Confesso, antes de mais nada, que é extremamente prazeroso ler Valter Hugo Mãe. Mas confesso também, que isso não é uma tarefa fácil. Os seus romances tem uma estrutura complexa e a cada momento estamos diante do inusitado, de um poético e de um simbólico que sempre perpassa toda a obra. Com Alberto Manguel aprendi que um dos segredos da leitura é sempre se por diante da pergunta: O que o autor efetivamente quis dizer.
Que maravilha. Imprudentemente poéticos. Morte e suicídio.
Que maravilha. Imprudentemente poéticos. Morte e suicídio.
Dito isso, vou buscar, no final de Homens imprudentemente poéticos, uma nota do próprio autor sobre o seu livro. Entre vários agradecimentos ele nos diz: "Ao encontrar os fios ainda frescos dos suicidas que entram a floresta no sopé do monte Fuji, estratégia de Ariadne, o calafrio traz a dúvida de saber se na sua extremidade, ao centro do labirinto, alguém medita desesperadamente acerca do fim. Por ser ocidental, a cultura da culpa, a base cristã e a inteira obrigação para a vida impelem-me à salvação de cada pessoa. Como se a morte fosse sempre pior do que prosseguir na deriva tantas vezes cruel de existir. Para os japoneses o suicídio reveste-se de complexa nobreza. O morto nobre, na floresta do monte Fuji, sobra nas árvores como a devolver-se à mutante natureza. A natureza é, de todo modo, o único futuro viável, a única perenidade".

= = = = =

Tarefa a cumprir =
Retome o texto sobre o romance Homens imprudentemente poéticos e dê continuidade a ele a partir da última frase apresentada. Os itens não têm papel algum nisto.

Material fornecido =
= = = = =

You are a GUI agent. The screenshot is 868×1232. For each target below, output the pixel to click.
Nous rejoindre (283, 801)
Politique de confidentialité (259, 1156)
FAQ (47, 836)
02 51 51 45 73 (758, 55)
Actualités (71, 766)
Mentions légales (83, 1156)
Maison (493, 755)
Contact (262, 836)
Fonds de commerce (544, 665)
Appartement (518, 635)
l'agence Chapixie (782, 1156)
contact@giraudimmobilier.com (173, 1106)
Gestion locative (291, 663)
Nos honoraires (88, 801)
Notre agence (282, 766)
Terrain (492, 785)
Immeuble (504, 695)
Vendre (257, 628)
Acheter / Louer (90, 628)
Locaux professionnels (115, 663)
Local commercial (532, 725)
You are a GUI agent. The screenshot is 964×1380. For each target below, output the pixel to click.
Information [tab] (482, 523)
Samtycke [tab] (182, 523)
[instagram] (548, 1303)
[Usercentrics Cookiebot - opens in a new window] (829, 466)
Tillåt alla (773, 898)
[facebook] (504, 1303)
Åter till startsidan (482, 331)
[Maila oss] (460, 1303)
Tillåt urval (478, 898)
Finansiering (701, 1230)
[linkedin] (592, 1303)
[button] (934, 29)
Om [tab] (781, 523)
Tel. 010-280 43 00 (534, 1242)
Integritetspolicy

= = = = =

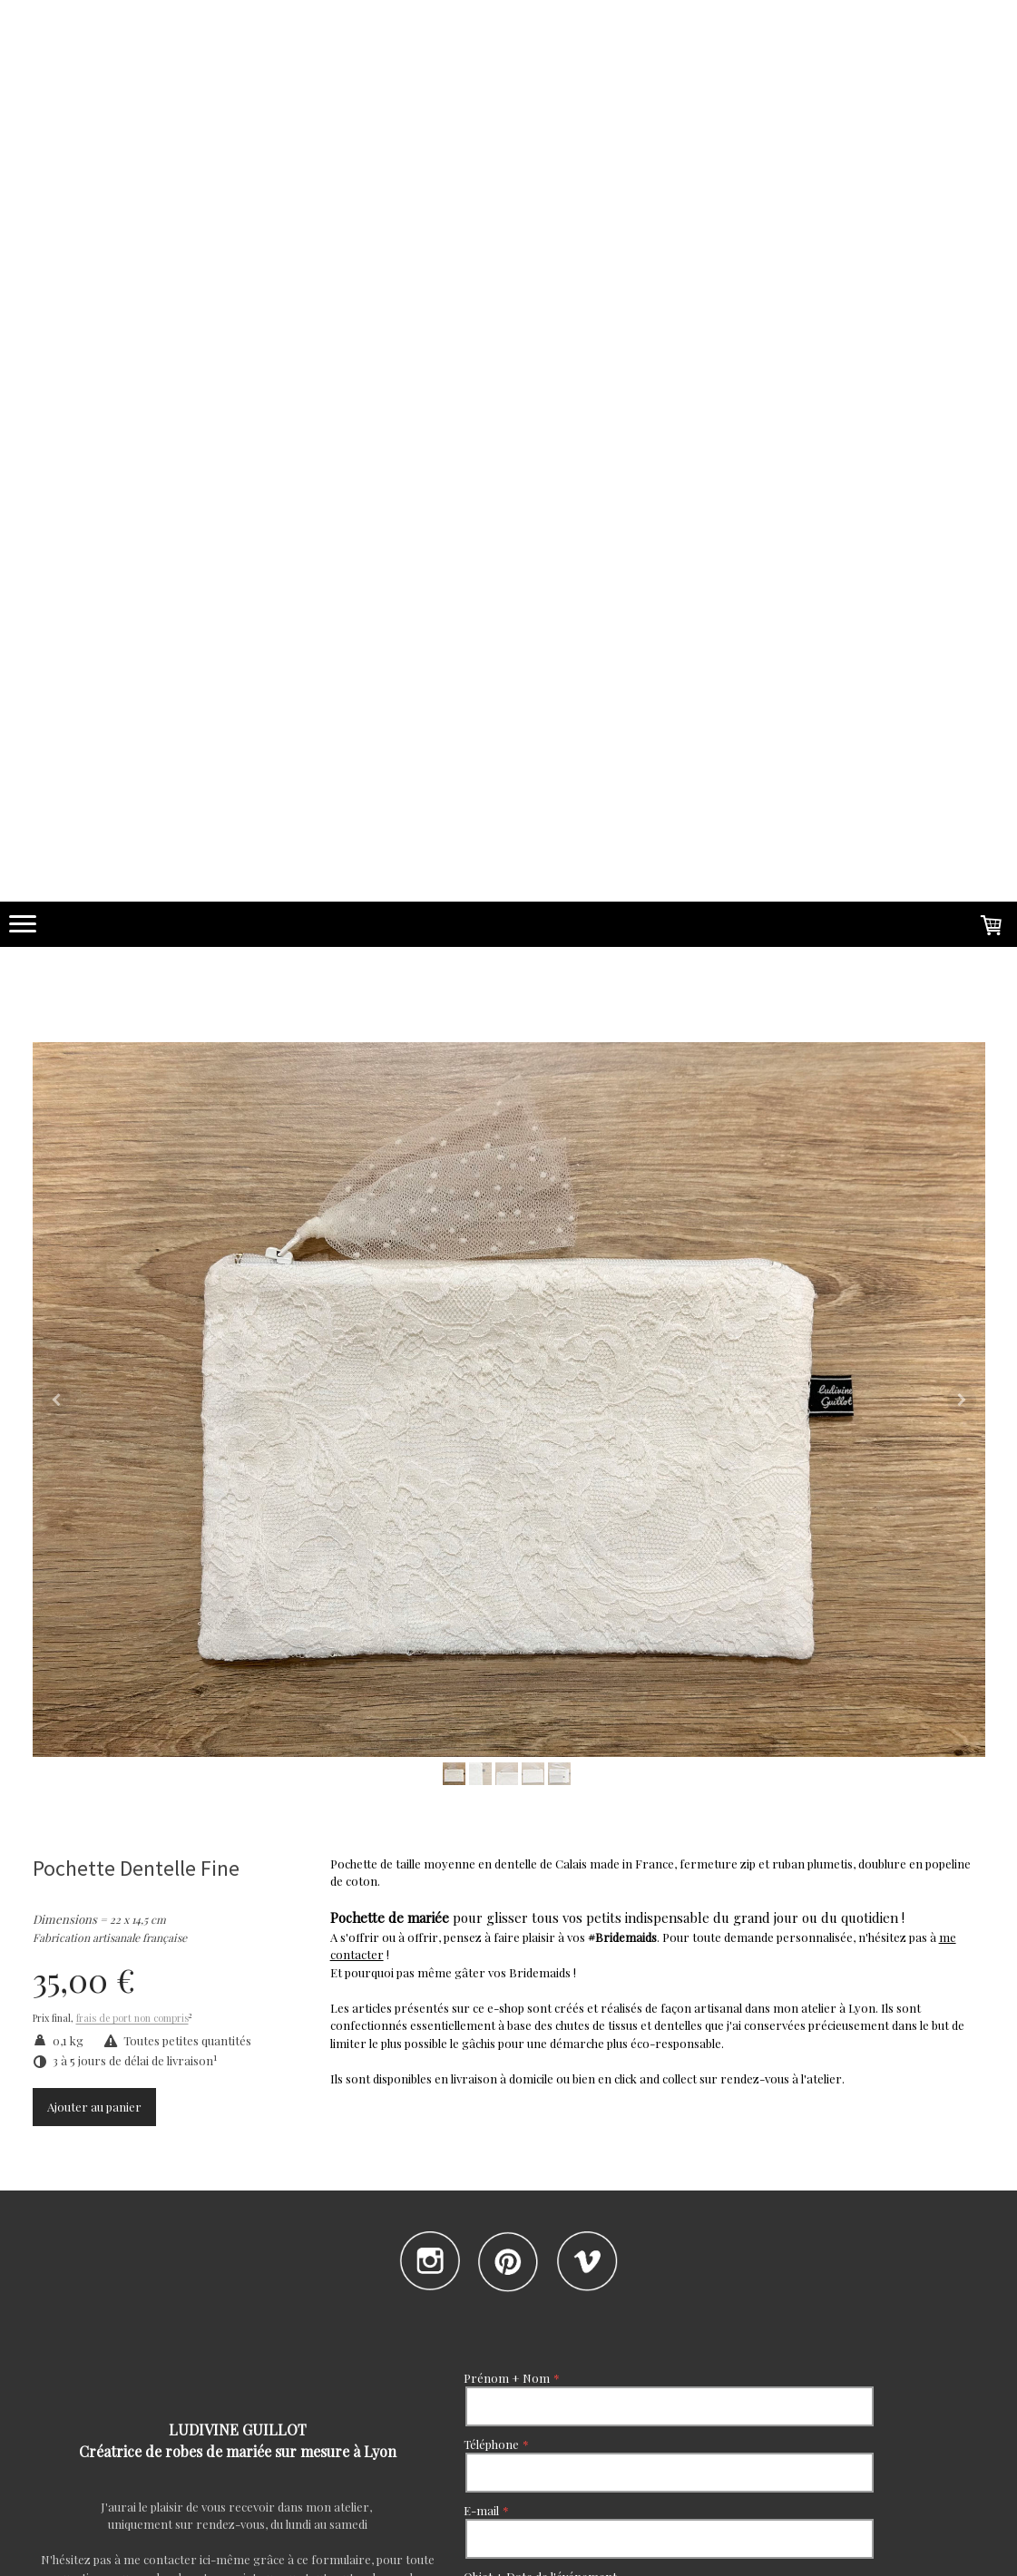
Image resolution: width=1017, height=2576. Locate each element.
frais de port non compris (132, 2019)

= = = = =

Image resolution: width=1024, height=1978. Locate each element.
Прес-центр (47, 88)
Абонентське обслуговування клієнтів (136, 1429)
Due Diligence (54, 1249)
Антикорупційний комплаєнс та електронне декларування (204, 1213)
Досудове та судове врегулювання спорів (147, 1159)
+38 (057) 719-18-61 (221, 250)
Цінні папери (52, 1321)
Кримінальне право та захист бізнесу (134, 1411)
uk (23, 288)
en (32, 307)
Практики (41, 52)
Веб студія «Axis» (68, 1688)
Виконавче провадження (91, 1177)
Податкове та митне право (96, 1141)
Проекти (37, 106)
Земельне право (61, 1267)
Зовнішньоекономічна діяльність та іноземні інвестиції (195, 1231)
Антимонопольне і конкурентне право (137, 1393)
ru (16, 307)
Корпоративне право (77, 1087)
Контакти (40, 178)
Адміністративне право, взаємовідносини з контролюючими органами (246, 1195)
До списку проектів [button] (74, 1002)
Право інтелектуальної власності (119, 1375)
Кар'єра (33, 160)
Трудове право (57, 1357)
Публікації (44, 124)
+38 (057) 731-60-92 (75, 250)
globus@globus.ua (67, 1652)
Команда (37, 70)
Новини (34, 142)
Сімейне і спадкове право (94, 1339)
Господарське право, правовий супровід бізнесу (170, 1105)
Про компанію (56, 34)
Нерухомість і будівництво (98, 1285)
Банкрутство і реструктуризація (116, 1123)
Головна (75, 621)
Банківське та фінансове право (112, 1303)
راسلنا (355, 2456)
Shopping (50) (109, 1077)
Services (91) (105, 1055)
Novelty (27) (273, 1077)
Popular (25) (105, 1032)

= = = = =

Resposta =
Está claro que Valter Hugo Mãe nos quer falar da morte e, mais precisamente, sobre a morte em sua pior forma, dentro dos parâmetros da cultura ocidental, qual seja, a forma suicídio. Lembro da minha Harmonia, minha pequenina e católica cidade natal. Os suicidas e os não cumpridores dos mandamentos da igreja, aqueles cinco, lembra, eram enterrados ao lado do cemitério e não na sua parte principal. Assim, além da danação eterna, vista pelos olhos da fé, recebiam também olhares reais nada complacentes e bondosos, da companheirada da comunidade. Triste e apavorante.
Então a poesia imprudente do poeta escritor busca uma outra cultura, com outra visão sobre a morte e com outra visão sobre o suicídio. Numa visão cósmica, pela morte ingressamos no universo da natureza. Isso já é imprudentemente poético e, muito benfazejo. Liberta da danação, do fogo eterno, dos demônios do mundo simbólico e do real.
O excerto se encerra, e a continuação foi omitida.